What is HSTS and should you enable it?

// published 2026-04-17

HSTS — HTTP Strict Transport Security — is a single response header that tells browsers "from now on, only talk to my domain over HTTPS, and don't let the user click through certificate warnings." It's one of the highest-leverage security headers you can deploy, and it's one of the easiest to misconfigure in ways that bite hard.

What HSTS protects against

Two attacks:

1. SSL stripping. User types yourdomain.com (no protocol). Browser defaults to HTTP. Attacker on the same network intercepts the initial HTTP request and serves a downgraded, unencrypted version of your site. HSTS prevents this by forcing the initial request to HTTPS even when the user typed no protocol.
2. User-ignored certificate warnings. If your cert is misissued/expired, a normal browser shows a warning the user can usually bypass. With HSTS, the browser refuses to proceed — no "Advanced → Accept risk" button.

Check whether you have HSTS configured with the Security Headers Checker.

The header format

Strict-Transport-Security: max-age=31536000; includeSubDomains; preload

• max-age — how long (in seconds) the browser should enforce HTTPS-only. Production value is typically 31536000 (1 year) or higher.
• includeSubDomains — apply to every subdomain under this host. Powerful but irreversible without waiting out max-age.
• preload — signals that you want the domain baked into Chrome/Firefox/Safari's preload list. See below.

Deploy it safely

HSTS is self-inflicted damage if you turn it on wrong. The staged rollout:

Stage 1 — test with short max-age

Strict-Transport-Security: max-age=300

5 minutes. Enough to verify the header is being served from every origin you run; short enough to recover if you discover a subdomain that doesn't have HTTPS yet.

Stage 2 — bump to a real value

Strict-Transport-Security: max-age=31536000

1 year. If anything is going to break, it'll surface within the first day. Leave it running for a week before going further.

Stage 3 — add includeSubDomains

Only do this after you've audited every subdomain. That internal admin dashboard at admin.yourdomain.com? If it's HTTP-only, adding includeSubDomains will lock your staff out. Same for every legacy redirector, marketing microsite, or third-party service hosted on a subdomain.

Stage 4 — preload

Submit to hstspreload.org. Once accepted, your domain gets compiled into the HSTS preload list in every major browser. This is a one-way door — removing from the preload list takes months. Only do this after you've run with includeSubDomains and 1-year max-age in production for at least a few weeks.

When HSTS bites back

• You need to disable HTTPS for a subdomain temporarily. You can't.
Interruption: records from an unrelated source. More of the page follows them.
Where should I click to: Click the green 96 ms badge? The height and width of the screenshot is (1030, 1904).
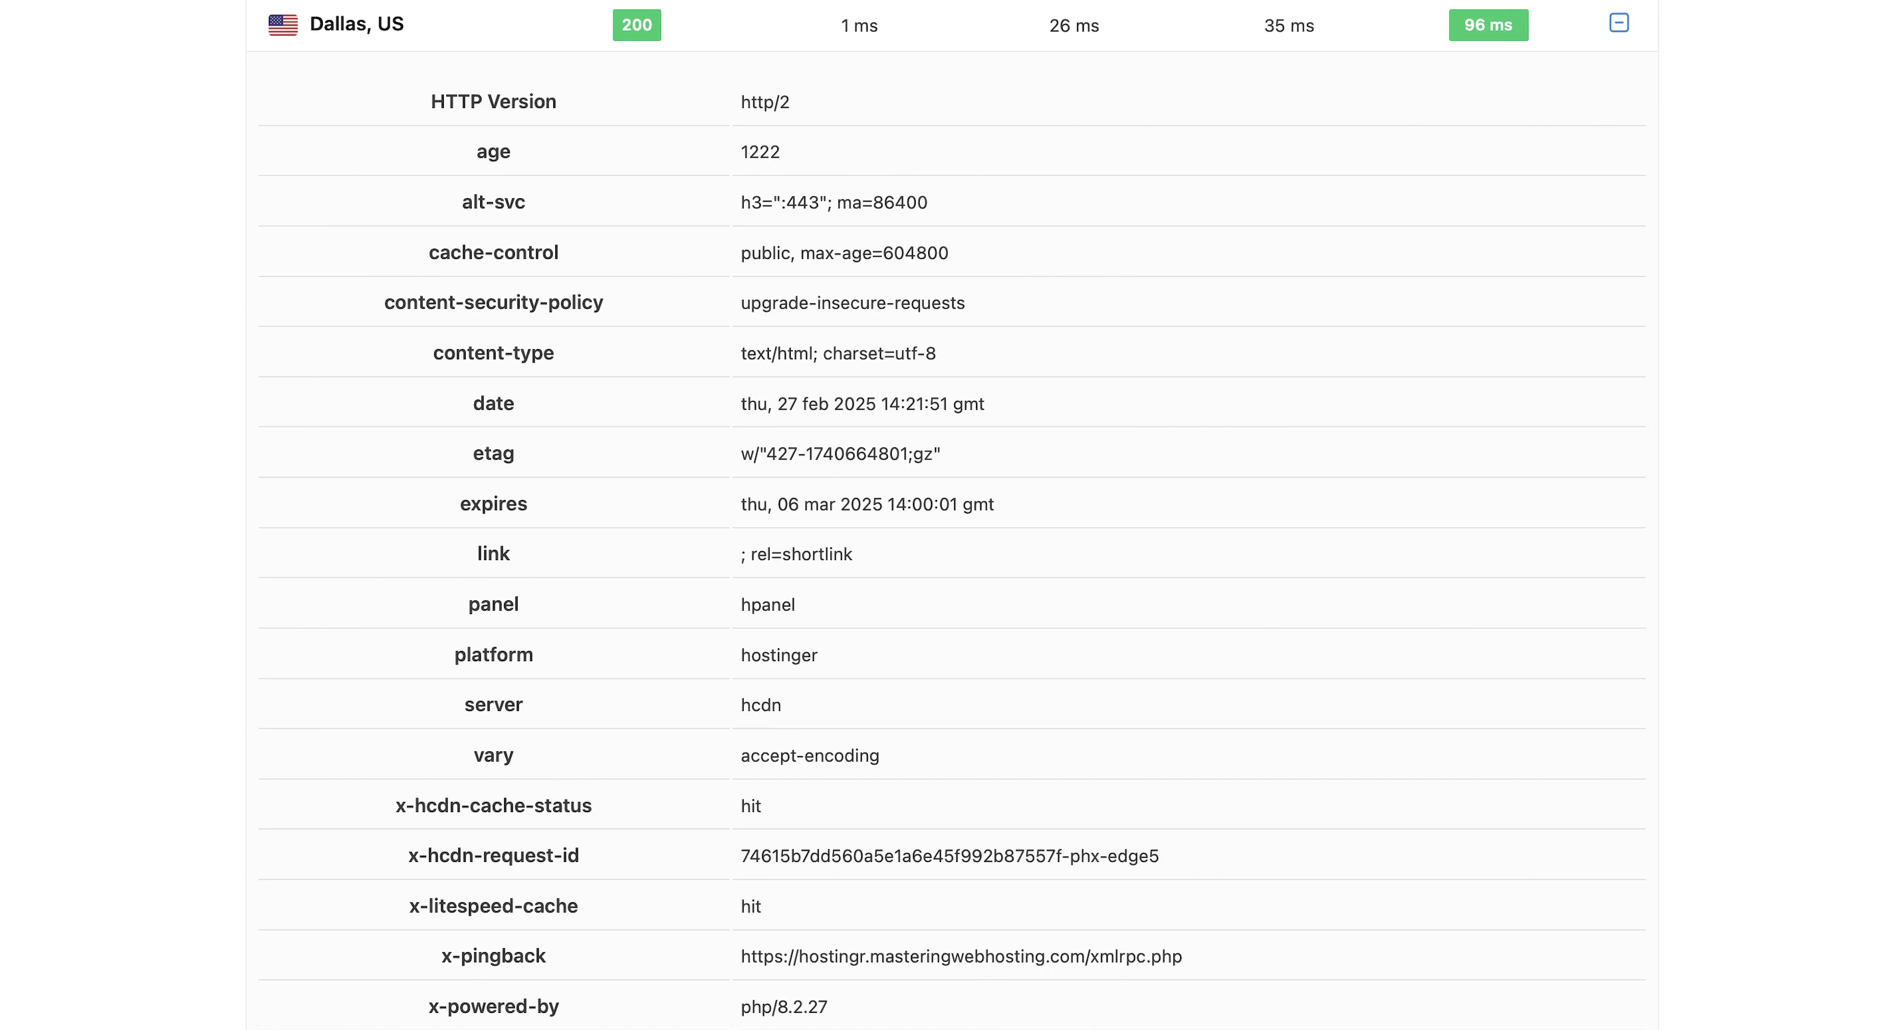(x=1487, y=25)
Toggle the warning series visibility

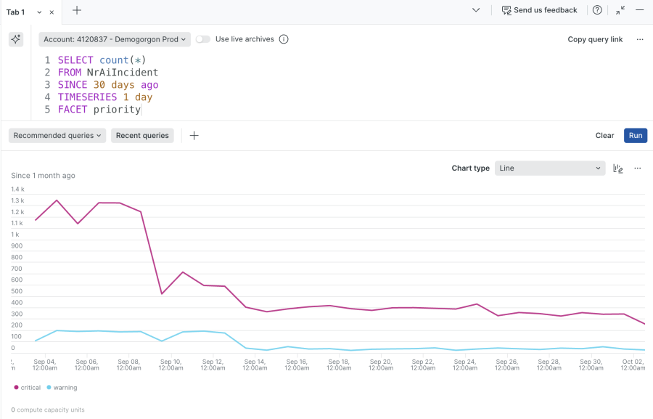pyautogui.click(x=62, y=387)
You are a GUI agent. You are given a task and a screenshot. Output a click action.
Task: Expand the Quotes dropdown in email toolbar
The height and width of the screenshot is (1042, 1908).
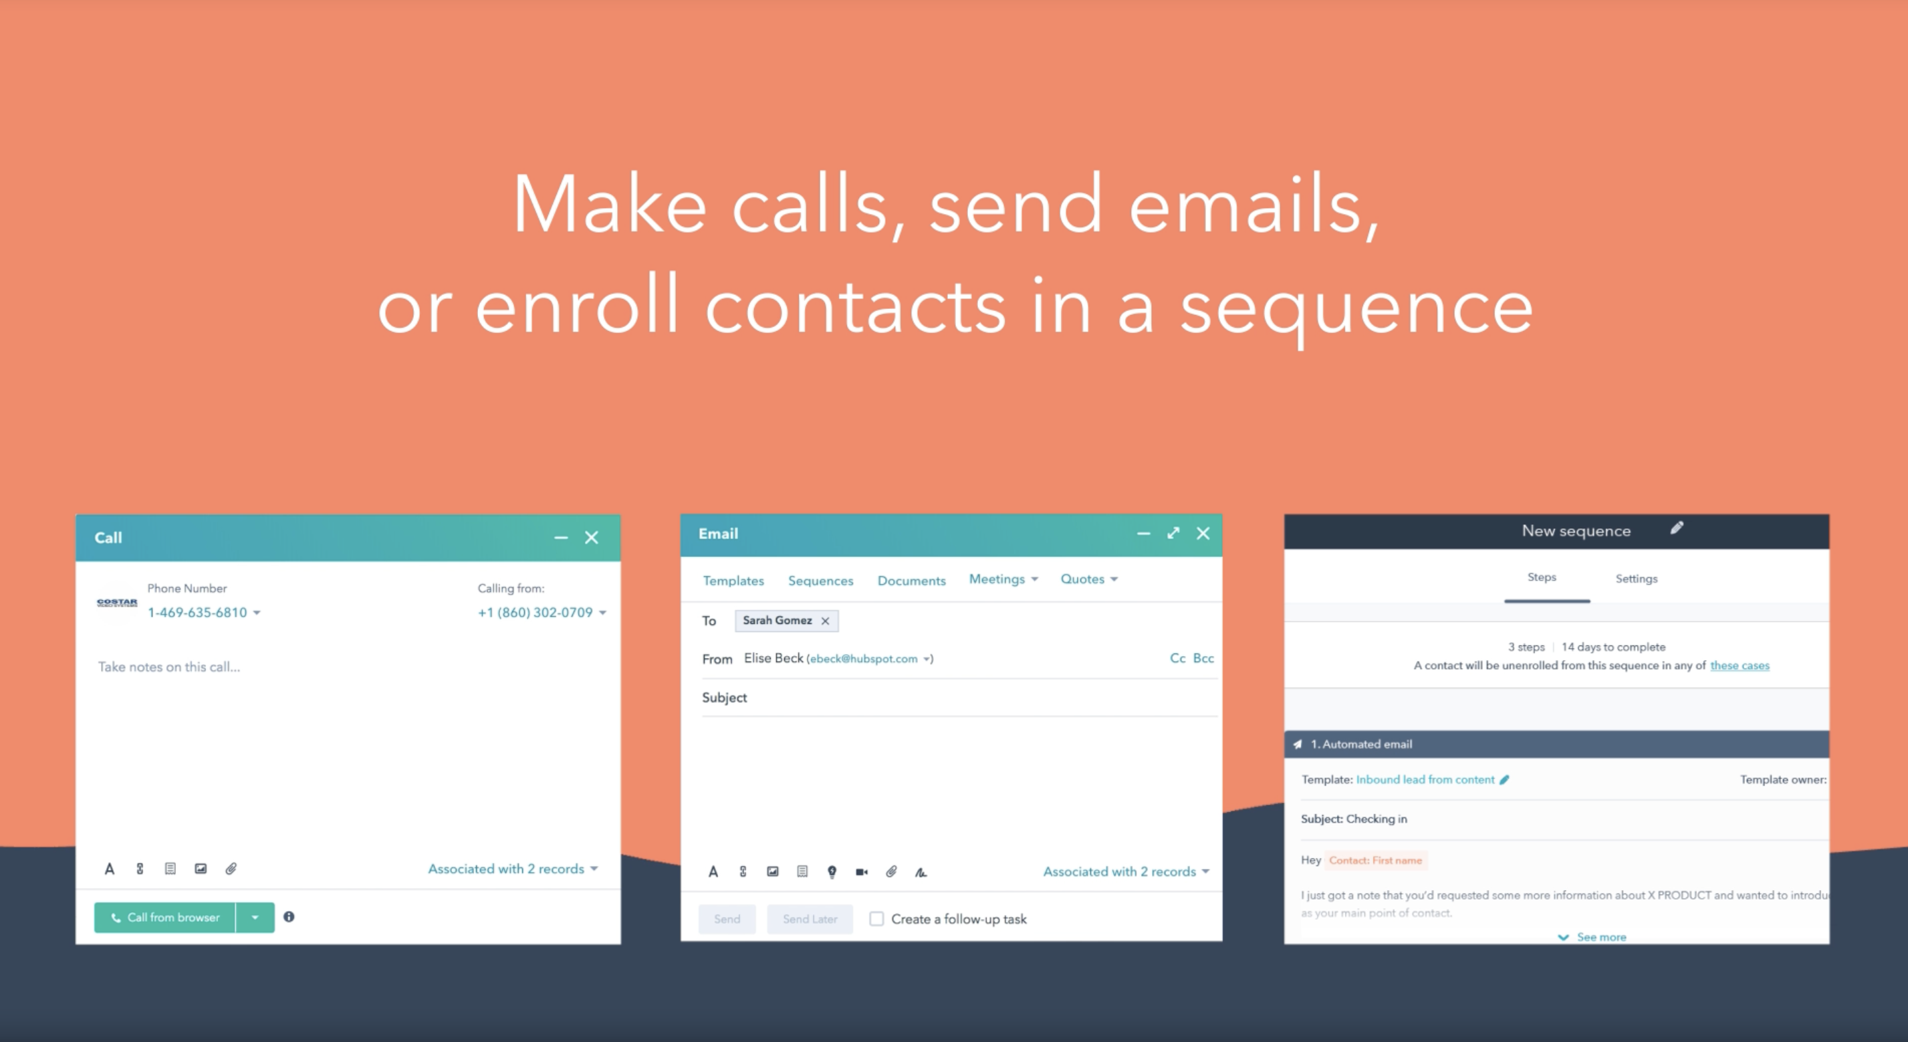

Browsers cached the HSTS directive; short of visiting each user's machine, you're waiting for max-age to expire.
• Your certificate auto-renewal breaks. Without HSTS, users see a warning and can click through. With HSTS, the site is unreachable — no workaround. Hence the importance of proactive SSL monitoring.
• A subdomain host doesn't support HTTPS. After includeSubDomains is deployed, all subdomains must have valid certs. Missed one? It's broken for every HSTS-aware browser.

One-line deployment examples

nginx:

add_header Strict-Transport-Security "max-age=31536000; includeSubDomains" always;

Apache:

Header always set Strict-Transport-Security "max-age=31536000; includeSubDomains"

Rails (config/application.rb):

config.ssl_options = { hsts: { expires: 1.year, subdomains: true } }

After deploying, re-run the Security Headers Checker to confirm the header is being served and graded as "strong".